A villain makes his motives known in Horizon #15. Is it good?
Horizon #15 is experimental in structure thanks to the fact that the entire issue consists of a “villain” monologue. Writer Brandon Thomas devotes the issue to the terrorist, Lincoln, and his motivations — and in doing so, he takes a hard look at human history. Because of this tighter focus, Horizon #15 makes a decent jumping on point for new readers, with Lincoln’s own personal history doing a great job at explaining the larger status quo of mankind.
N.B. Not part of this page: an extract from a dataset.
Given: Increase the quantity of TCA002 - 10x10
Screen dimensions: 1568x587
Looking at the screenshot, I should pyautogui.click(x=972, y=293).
In Lincoln’s motivations, Brandon Thomas takes full advantage of the current political climate (and what has been the political climate) to encapsulate a lot of the rage that both Lincoln and many African Americans feel. Frankly, I found it cathartic in a way that most mainstream media simply isn’t. I think non-black readers will be able to sympathize with Lincoln, but it may not have the same “to-my-very-core” impact.
The monologue does work as a double-edged sword – there’s a likelihood that readers will be waiting for Lincoln to get to the point, but artist Juan Gedeon and letterer Rus Wooten do a great job balancing a verbose issue on the page. Gedeon does a great job framing the panels in such a way that leaves Wooten room to fit Lincoln’s words without blocking out too much of the imagery.
Gedeon’s artwork has a realistic quality while still remaining a high-tech style. The thin weight to the lines creates a clean look to the book that works well with the sci-fi designs. There’s a lot of detail in Gedeon’s artwork, but the faces are more minimalistic, giving the illustrations a striking look, especially with Mike Spicer’s color palette.
Is It Good?
Horizon #15 is a book that won’t work entirely for everyone. Whether it’s the nature of Lincoln’s motivations, or the way in which they’re structured in the book, Horizon #15 is sure to put some readers off. However, writer Brandon Thomas has done a great job of taking a trope in genre fiction (villainous monologues) and relished in it, taking advantage of the way that comics can cut across time and space to show readers new information in juxtaposition with the words being spoken. The artwork by Juan Gedeon and Mike Spicer is gorgeous to boot, and while the Lincoln is long winded, the book never feels crowded thanks to the coordination between Gedeon and letterer Rus Wooten. This is a solid piece of writing that adds new angles to Horizon‘s world.